>> start PASSAGE
Dear BPC members and friends,
As I write this, I’m sitting in the dining room area of our apartment in Braintree, watching the snow fall, following small birds flitting back and forth in the wooded area outside our windows, listening to quiet music from the TV, enjoying the Nativity scenes lining the window sills around me and the Christmas tree in the corner of the living room. Sure, it’s January 24th, and next week we’ll think about (maybe) taking the tree down, but it’s an important part of our celebration, our tradition, and our “routine” for Christmas and the month following.
“Routines” are important for us, as they give structure and provide a sense of security for many of us. One of my routines is to pick up a copy of the Boston Globe every day, because I’m “old school” and I need an actual paper in my hands. It’s just not the same if I read the paper on-line on my computer or iPhone.
Embedded in the word “routine” is another word: rut. You’ve all probably heard the saying that a rut is “a grave that’s been kicked open at both ends”. Like that old story about putting frogs in a pot of water and slowly increasing the temperature until it’s too late for the frogs to know what’s happening, we don’t always know that we’re in a rut until it hits us in the face.
As I’m preparing for the sermon that I’m preaching tomorrow (January 25), I’m looking at Jesus’ call to his first disciples. Good fishermen all, they certainly had a routine that they needed to follow each and every day to maintain their nets, boats, and other equipment, not to mention catching the fish and then preparing them for market. Along comes Jesus saying “Follow me” and their lifelong routine is broken and they are off on an adventure which wasn’t routine in any sense of the word.
I recently shared with the children and the congregation the framed poster that hangs on the wall in my office, as it has hung in all of the pastor’s offices I have occupied. It shows two big footprints and a quote from the Christian writer Louis Evely: “A sign of God is that we will be led where we did not plan to go.” I’ve experienced the truth of that saying in some very dramatic ways in my life. Let me quote from a sermon I preached a couple of years ago at the Church of the Pilgrimage in Plymouth where Pam and I worshipped while I was serving as a hospice chaplain:
“I went to college believing I was meant to be a history teacher, but during college that changed and I was headed for a journalism career, but the next thing you know I was in seminary. I considered chaplaincy, but was led to parish ministry for over 30 years. Several years ago, I began to feel that there was something else God wanted me to do. I thought about it, prayed about it, did a spiritual retreat, and talked to friends and colleagues and a small group of trusted members of the congregation I was serving at the time. The next thing you know, we had sold our house in Silver Spring, MD and moved to a garage apartment on 20 acres in the Sierra Nevada foothills in California where friends welcomed us to live. We heated with a wood stove, split wood, cut down trees, drove our friends’ tractor, saw lots of wildlife and birds, and in Pam’s case, she helped them build two stone pillars and learned how to weld as part of the process of putting snow chains on the tractor. I commuted 104 miles round trip each day to Sacramento for a whole year of Chaplaincy training as we lived off a “stipend” that was dramatically less than what I had been earning at the church. Pam couldn’t find a job in the midst of California’s 12% unemployment. Crazy, right? Well, it was one of the best years of our lives, with incredible learning professionally and personally. It was a combination of work, education, sabbatical and vacation. And when it was over, God brought us to Massachusetts where I serve as a hospice chaplain, and Pam is fully employed in her true calling, as a special education assistant.”
>> end PASSAGE
>> start GIVEN INFORMATION
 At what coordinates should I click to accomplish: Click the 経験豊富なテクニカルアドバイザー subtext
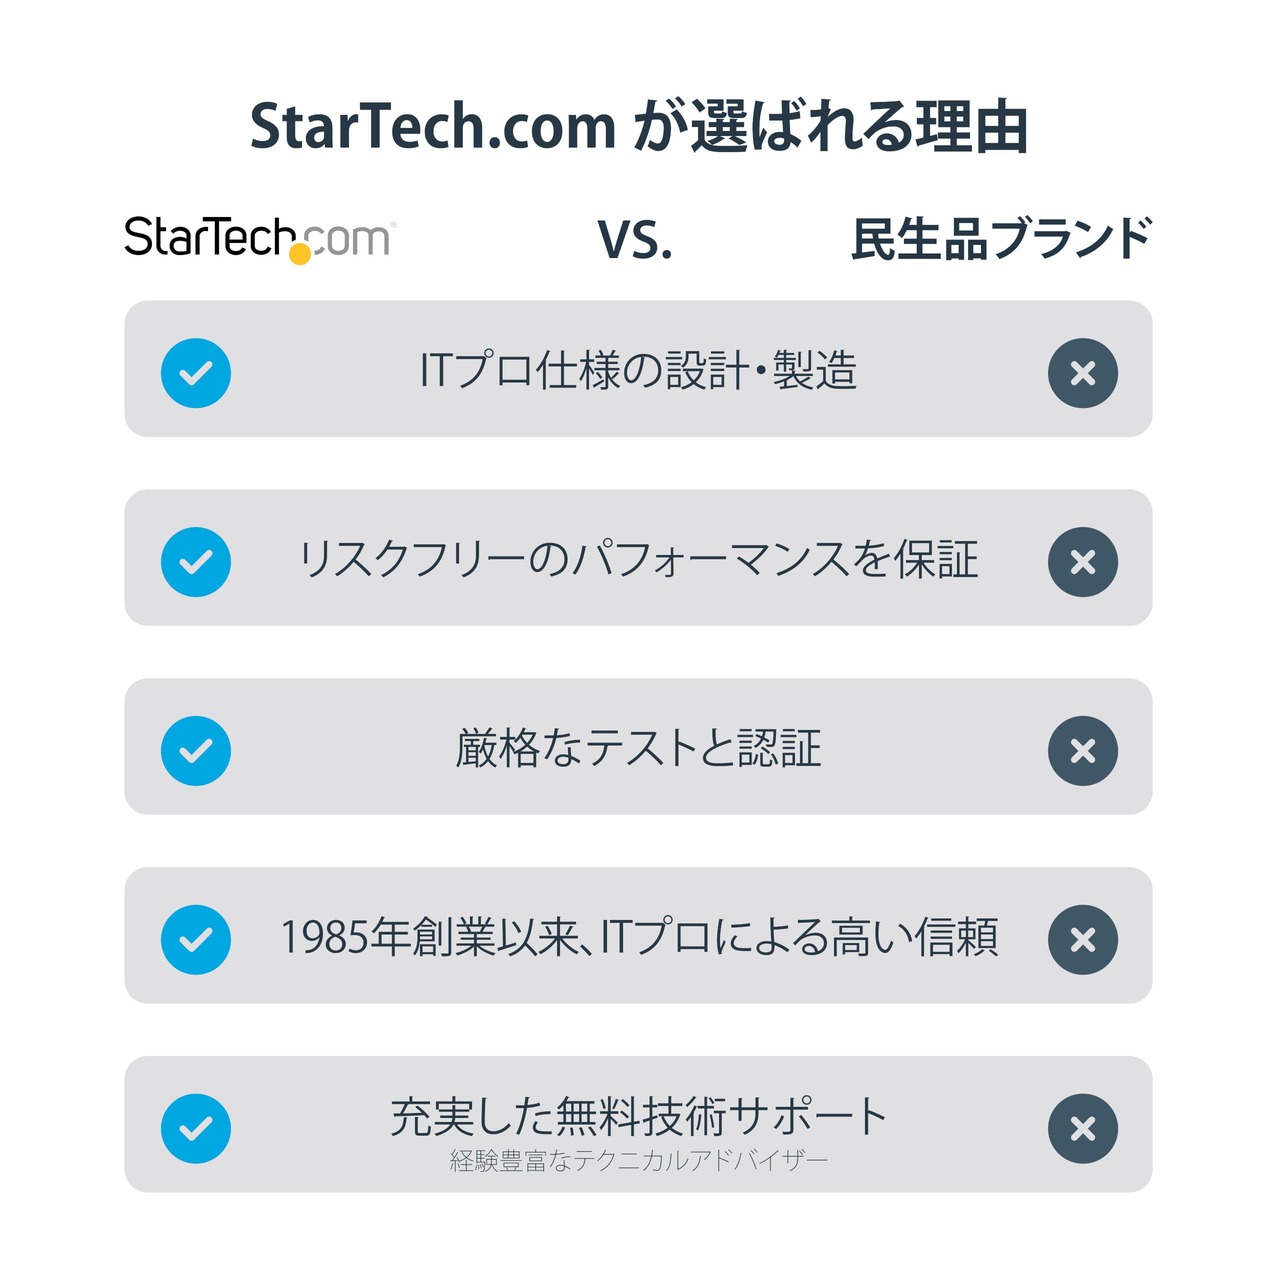[638, 1161]
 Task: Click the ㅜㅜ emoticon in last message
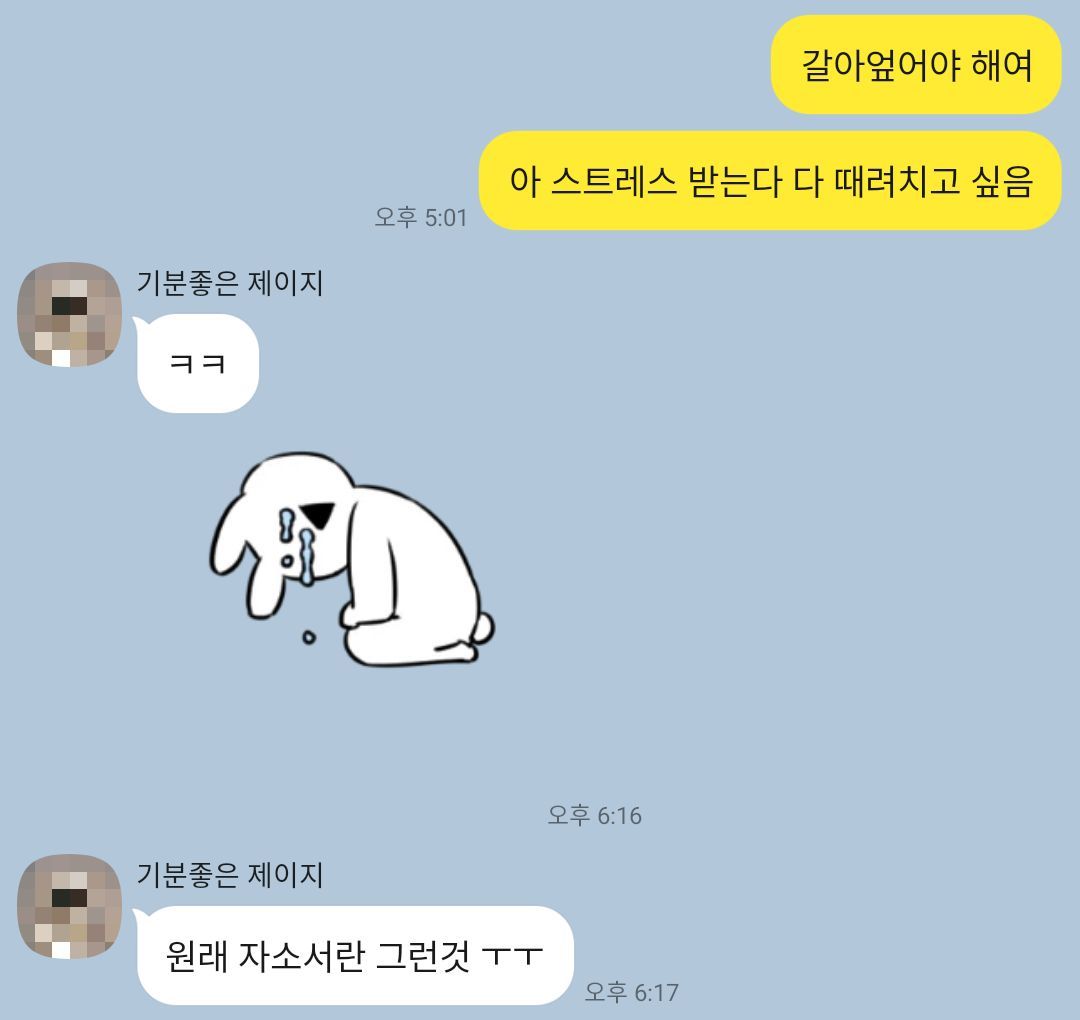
>> end GIVEN INFORMATION
_WHAT IS ASKED:_
1) According to the letter, how many miles round trip did the writer drive each day to Sacramento for chaplaincy training?
2) Do these statements agree with the letter? Answer yes or no for each, quoting the words that decide it. (a) The writer would rather read the Boston Globe online. (b) The poster in the writer's office has a quote from Louis Evely. (c) Pam found a job while they lived in California.
The material has no connection to the letter.

_FINAL RESULTS:_
1) 104 miles.

2)
(a) No: "I need an actual paper in my hands."
(b) Yes: "a quote from the Christian writer Louis Evely."
(c) No: "Pam couldn’t find a job in the midst of California’s 12% unemployment."